Maison-de-ville, voyez Hôtel-de-ville.
Maison de plaisance, est un bâtiment à la campagne, qui est plutôt destiné au plaisir qu’au profit de celui qui le possede. On l’appelle en quelque endroit de France cassine, en Provence bastide, en Italie vigna, en Espagne & en Portugal quinta. C’est ce que les Latins nomment villa, & Vitruve ædes pseudo-urbanæ.
Maison rustique. On appelle ainsi tous les bâtimens qui composent une ferme ou une métairie.
Maison, (Hist. mod.) se dit des personnes & des domestiques qui composent la maison d’un prince ou d’un particulier. Voyez Famille, Domestique.
Maison-de-ville, est un lieu où s’assemblent les officiers & les magistrats d’une ville, pour y délibérer des affaires qui concernent les lois & la police. Voyez Salle & Hôtel-de-ville.
Maison, se dit aussi d’un couvent, d’un monastere. Voyez Couvent.
Ce chef d’ordre étant de maisons dépendantes de sa filiation, on a ordonné la réforme de plusieurs maisons religieuses.
Maison, se dit encore d’une race noble, d’une suite de personnes illustres venues de la même souche. Voyez Généalogie.

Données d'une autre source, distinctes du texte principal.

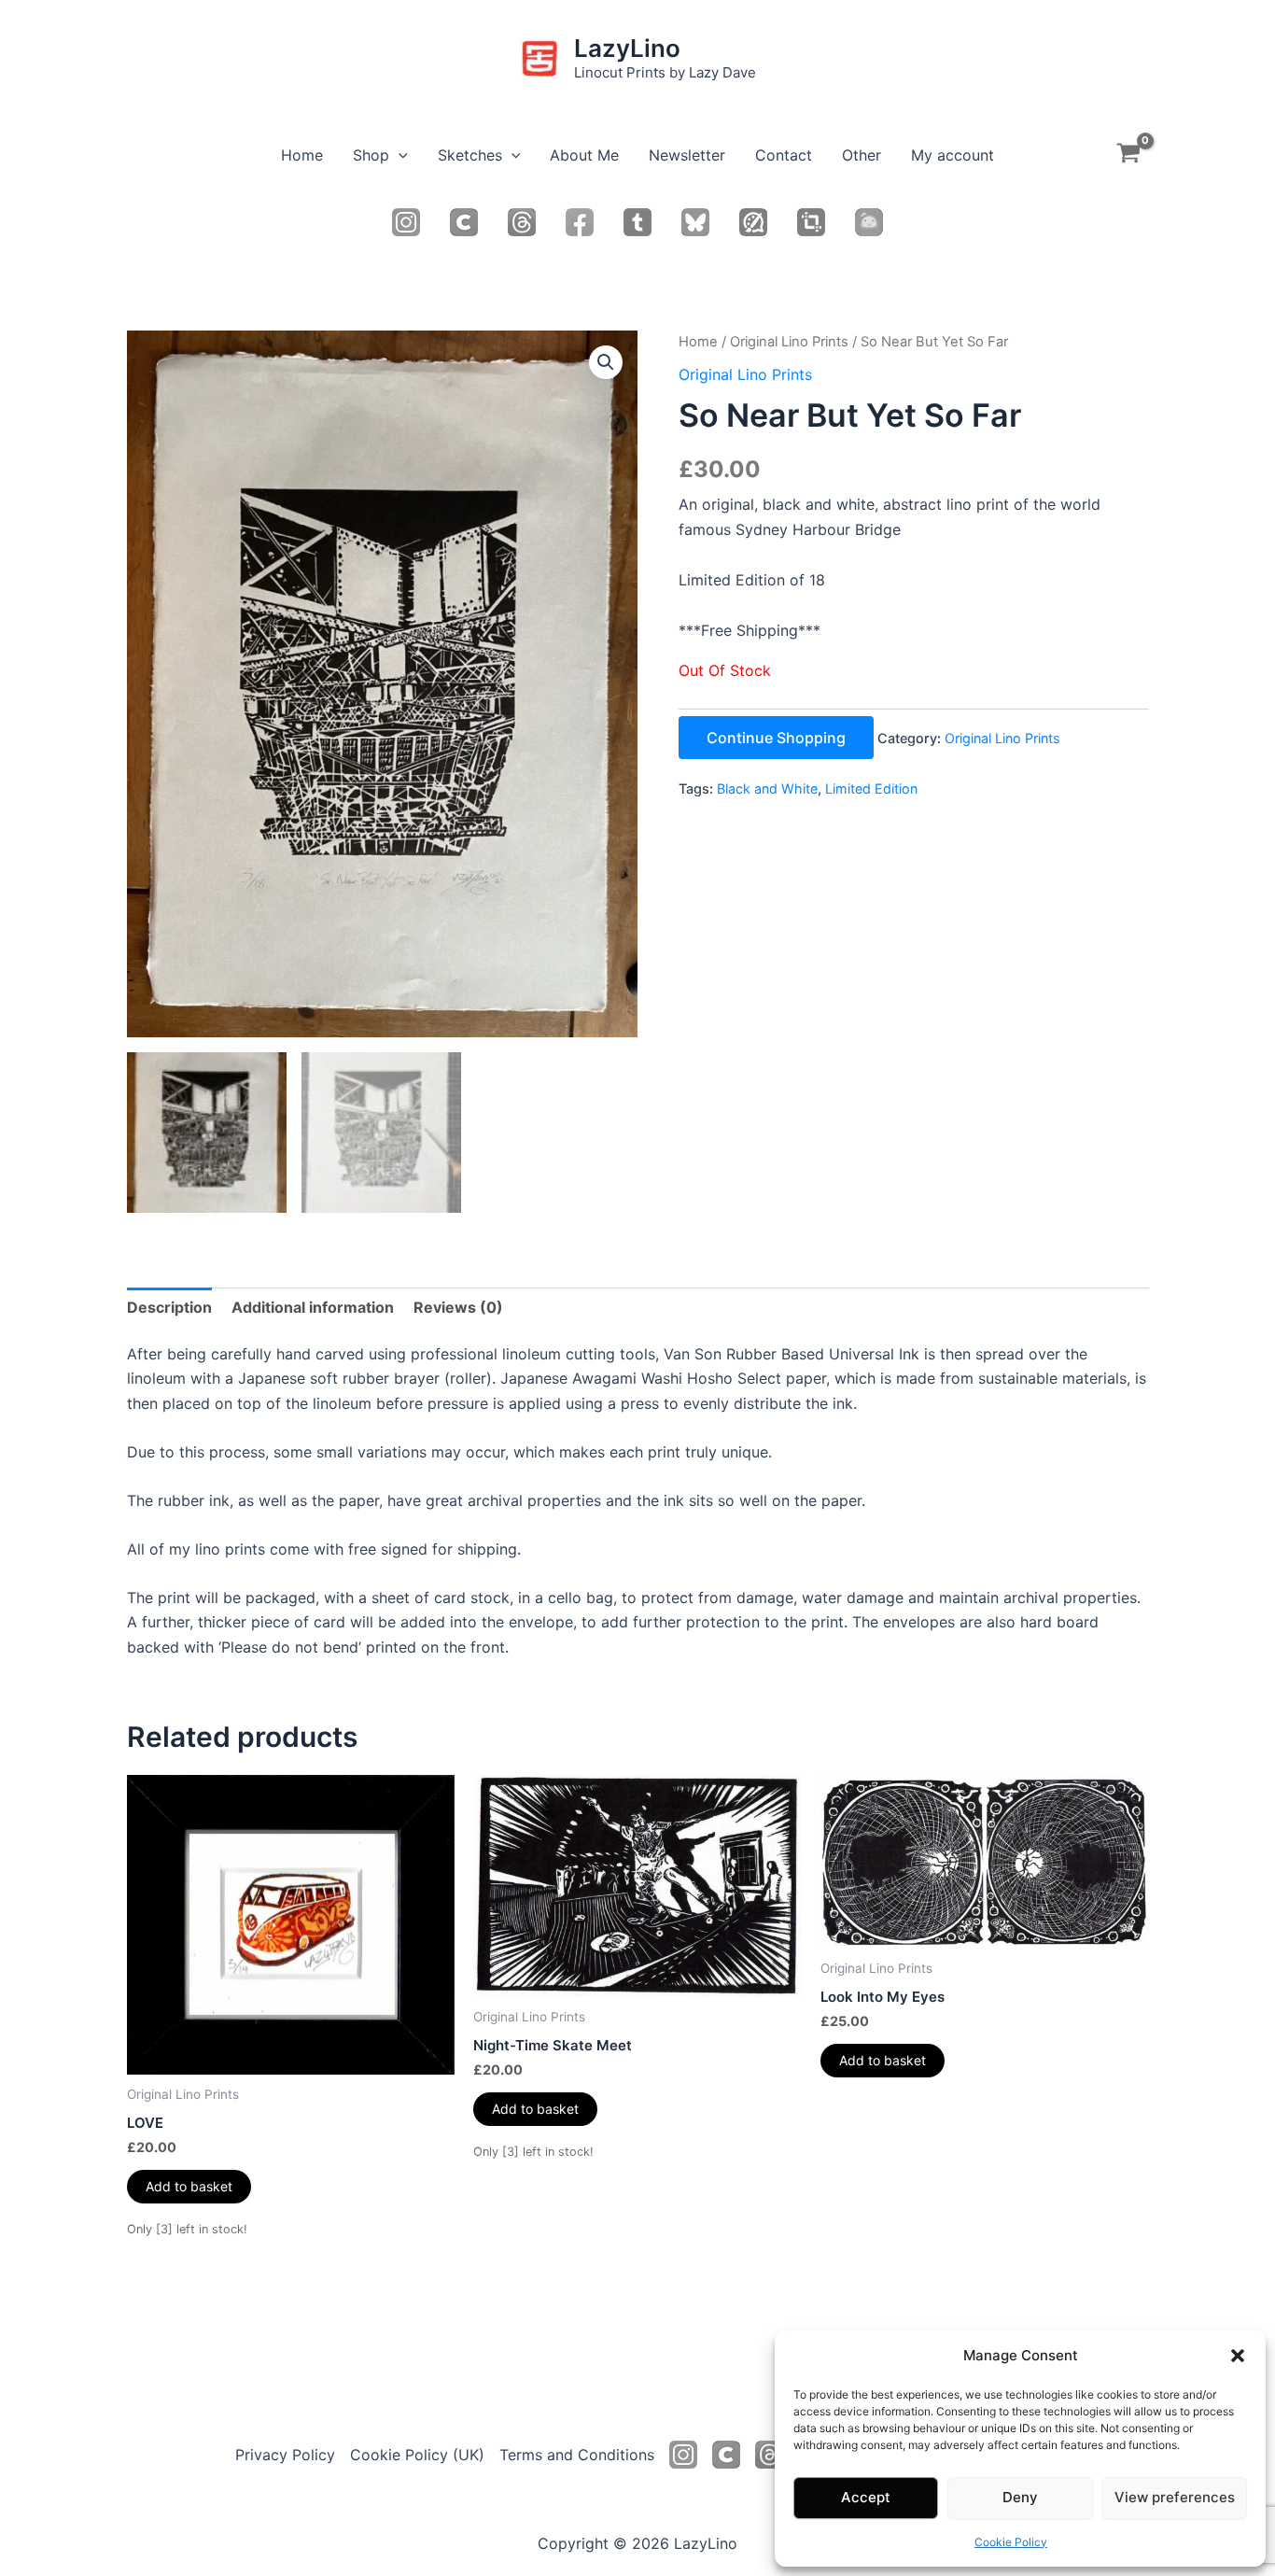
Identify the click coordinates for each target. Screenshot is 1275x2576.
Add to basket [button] (189, 2186)
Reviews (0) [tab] (458, 1307)
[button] (1237, 2355)
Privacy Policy (285, 2454)
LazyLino (627, 48)
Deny (1020, 2497)
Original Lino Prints (789, 341)
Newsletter (687, 155)
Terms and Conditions (576, 2454)
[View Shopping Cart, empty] (1129, 155)
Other (861, 155)
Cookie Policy (1010, 2542)
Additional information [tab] (312, 1307)
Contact (783, 155)
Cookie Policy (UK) (417, 2454)
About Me (584, 155)
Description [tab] (169, 1307)
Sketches (470, 155)
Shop (371, 155)
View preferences (1174, 2497)
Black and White (767, 788)
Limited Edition (871, 788)
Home (302, 155)
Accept (865, 2497)
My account (952, 155)
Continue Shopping (776, 737)
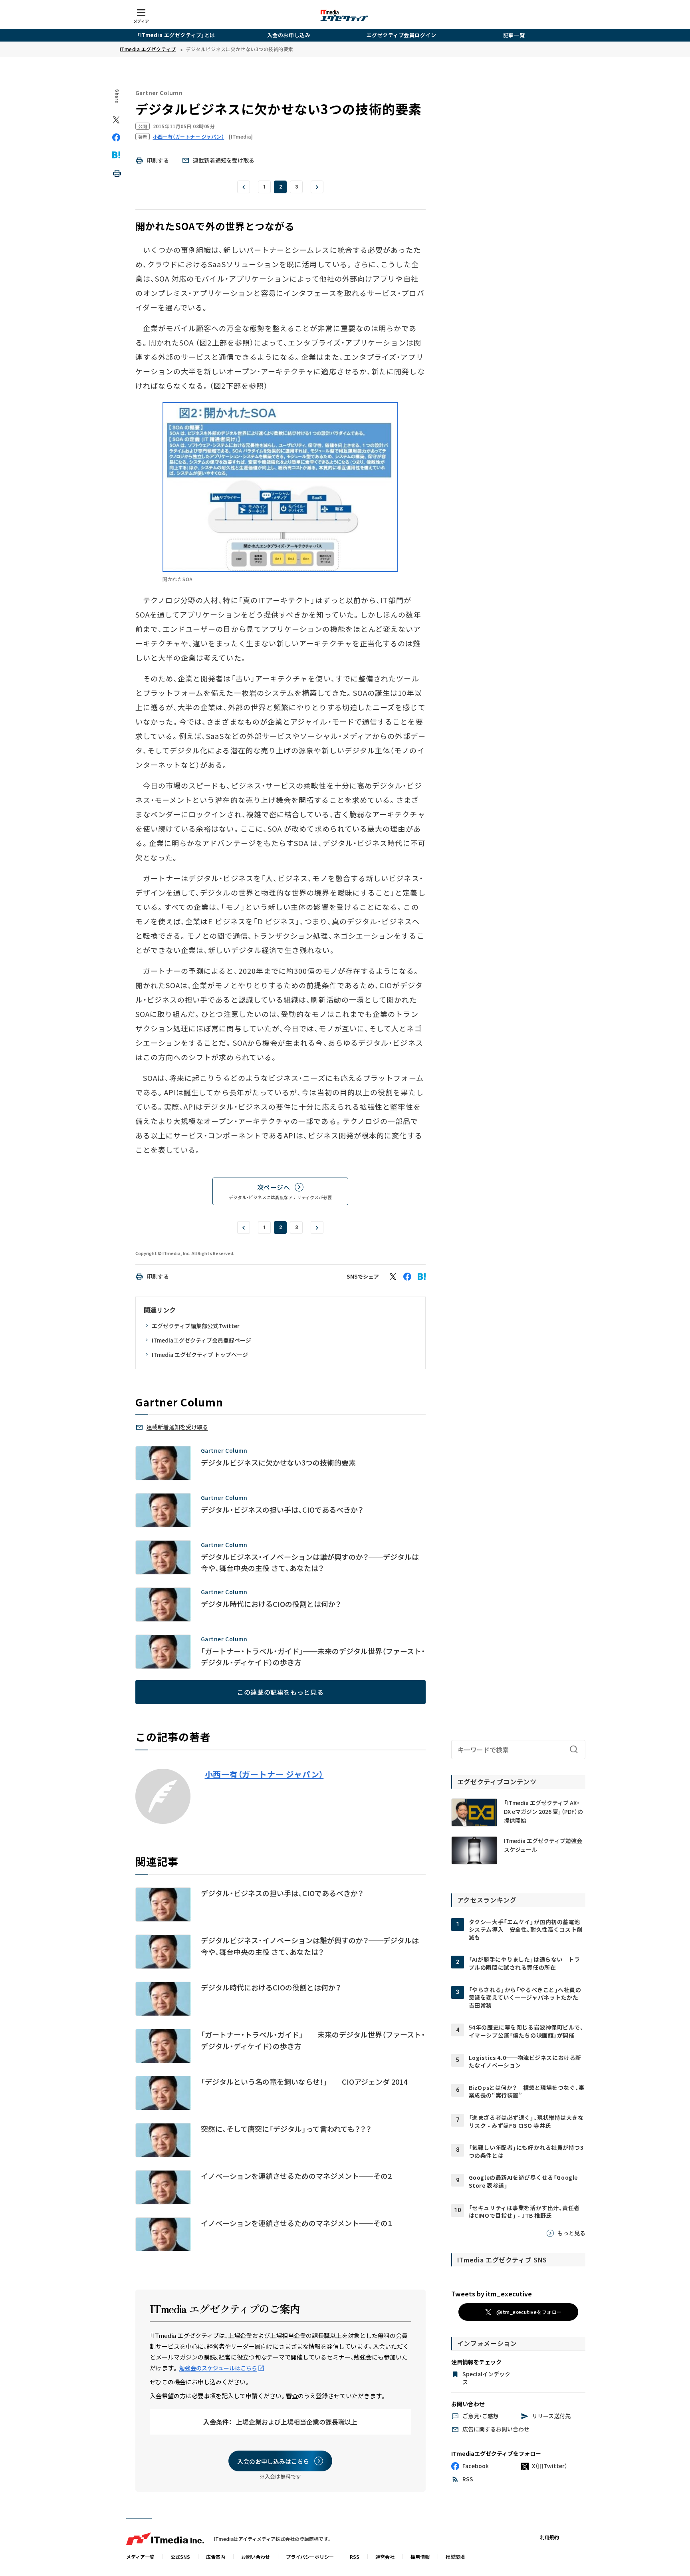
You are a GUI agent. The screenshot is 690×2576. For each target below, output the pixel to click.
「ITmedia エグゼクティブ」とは (176, 35)
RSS (354, 2556)
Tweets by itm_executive (491, 2293)
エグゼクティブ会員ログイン (401, 35)
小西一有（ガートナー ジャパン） (264, 1774)
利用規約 (549, 2537)
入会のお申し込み (288, 35)
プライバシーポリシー (310, 2556)
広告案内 (215, 2556)
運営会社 (385, 2556)
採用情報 (420, 2556)
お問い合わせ (255, 2556)
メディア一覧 (140, 2556)
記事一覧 (514, 35)
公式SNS (180, 2556)
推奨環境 (455, 2556)
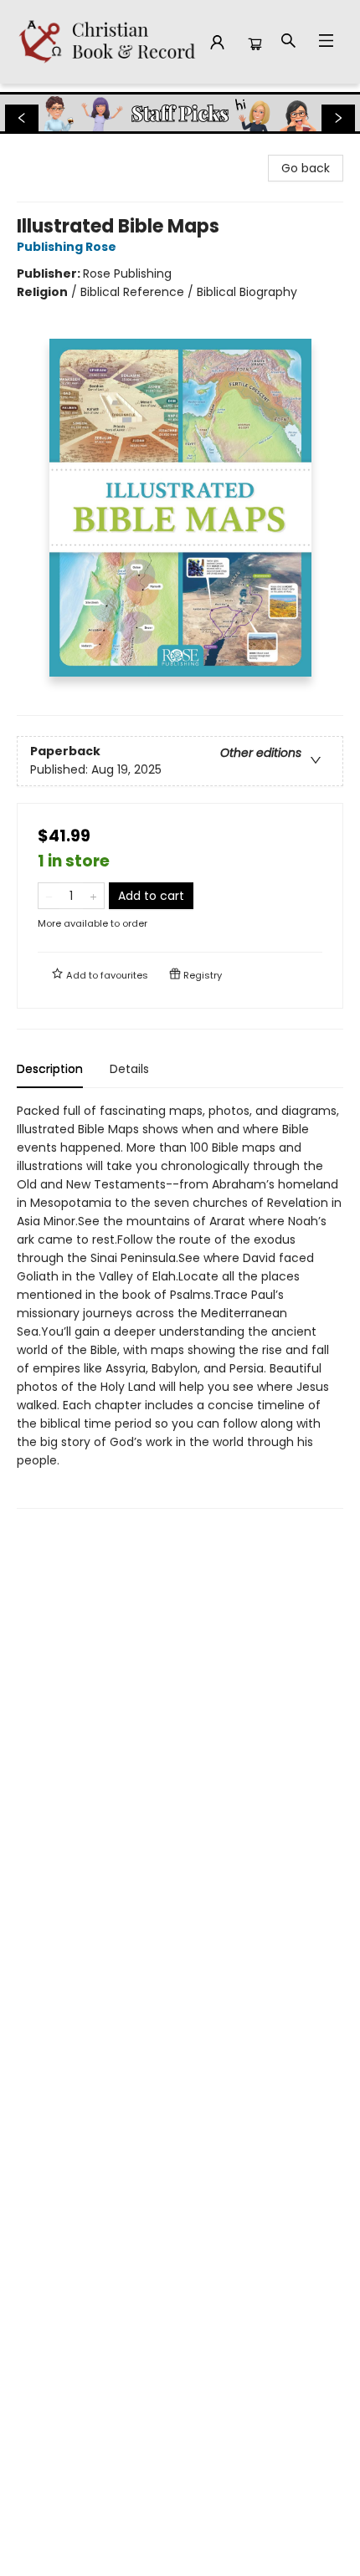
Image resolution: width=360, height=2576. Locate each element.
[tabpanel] (180, 1305)
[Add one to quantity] (93, 896)
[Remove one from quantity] (49, 896)
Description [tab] (50, 1069)
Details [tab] (129, 1069)
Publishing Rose (66, 246)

Maison, en terme d’Astrologie, est une douzieme partie du ciel. Voyez Dodécatemorie.
Maisons de l’ancienne Rome, (Antiq. rom.) en latin domus, mot qui se prend d’ordinaire pour toutes sortes de maisons, magnifiques ou non, mais qui signifie le plus souvent un hôtel de grand seigneur & le palais des princes, tant en dehors qu’en dedans : c’est, par exemple, le nom que donne Virgile au palais de Didon.
At domus interior regali splendida luxu.
La ville de Rome ne fut qu’un amas de cabannes & de chaumieres, sans en excepter le palais même de Romulus, jusqu’au tems qu’elle fut brûlée par les Gaulois. Ce désastre lui devint avantageux, en ce qu’elle fut rebâtie d’une maniere un peu plus solide, quoique fort irréguliere. Il paroît même que jusqu’à l’arrivée de Pyrrhus en Italie, les maisons de cette ville ne furent couvertes que de planches ou de bardeaux ; les Romains ne connoissoient point le plâtre, dont on ne se sert pas encore à présent dans la plus grande partie de l’Italie. Ils employoient plus communément dans leurs édifices la brique que la pierre, & pour les liaisons & les enduits, la chaux avec le sable, ou avec une certaine terre rouge qui est toujours d’usage dans ce pays-là ; mais ils avoient le secret de faire un mortier qui devenoit plus dûr que la pierre même, comme il paroît par les fouilles des ruines de leurs édifices.
Ce fut du tems de Marius & de Sylla, qu’on commença d’embellir Rome de magnifiques bâtimens ; jusques-là, les Romains s’en étoient peu soucié, s’appliquant à des choses plus grandes & plus nécessaires ; ce ne fut même que vers l’an 580 de la fondation de cette ville, que les censeurs Flaccus & Albinus commencerent de faire paver les rues. Lucius-Crassus l’orateur fut le premier qui décora le frontispice de sa maison de douze colonnes de marbre grec. Peu de tems après M. Scaurus, gendre de Sylla, en fit venir une prodigieuse quantité, qu’il employa à la construction de la superbe maison qu’il bâtit sur le mont-Palatin. Si ce qu’Auguste dit est vrai, qu’il avoit trouvé Rome bâtie de briques, & qu’il la laissoit revétue de marbre, on pourroit juger par ce propos de la magnificence des maisons & des édifices qu’on éleva sous son regne.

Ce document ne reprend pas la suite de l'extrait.